Splunk® Data Stream Processor

Function Reference

Acrobat logo Download manual as PDF

Acrobat logo Download topic as PDF

Get data from Google Cloud Pub/Sub

Use the Google Cloud Pub/Sub source function to get messages from a Google Cloud Pub/Sub topic. You must create a connection to use this source function. See Create a connection to Google Cloud Pub/Sub. To deserialize and preview the data from this source function, see Deserialize and preview data from Google Cloud Pub/Sub.

This function gets Pub/Sub data by subscribing to the topic specified by the topic_id parameter and receiving any messages that are delivered to the topic after the subscription was created. The function cannot receive any messages that were delivered before the subscription was created. See the "Subscription management" section for more information.

The function provides at-least-once data delivery with a best-effort order guarantee. Deactivating and reactivating a pipeline can cause data duplication. Any messages that are not acknowledged as received are delivered again, and may arrive out-of-order as a result.

Function output schema

This function outputs records with the schema described in the following table.

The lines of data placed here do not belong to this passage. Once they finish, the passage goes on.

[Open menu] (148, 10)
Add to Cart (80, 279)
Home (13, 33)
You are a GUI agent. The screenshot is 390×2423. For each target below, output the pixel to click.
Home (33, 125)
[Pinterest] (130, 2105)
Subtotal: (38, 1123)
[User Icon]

Depending on whether the Pub/Sub message is parsed as a Google Cloud log message, the pubsub function maps different data values to the timestamp, nanos, source, sourceType, and host fields. See the "Google Cloud log data extraction" section for more information.

Key Description
body The data field from the message in bytes.
attributes The attributes field from the message as a map of strings.
messageId The messageId field from the message as a string.
publishTime The publishTime field from the message as a string.
timestamp The publishTime of the message or the timestamp of the Google Cloud log, given in epoch time format in milliseconds and stored as a long.
nanos The nanoseconds part of the timestamp as an integer.
source The name of the Pub/Sub topic or the logName field in the Google Cloud log, stored as a string.
sourceType The source type as a string.
host The ID of the project that the Pub/Sub topic belongs to or the project ID stated in the logName field in the Google Cloud log, stored as a string.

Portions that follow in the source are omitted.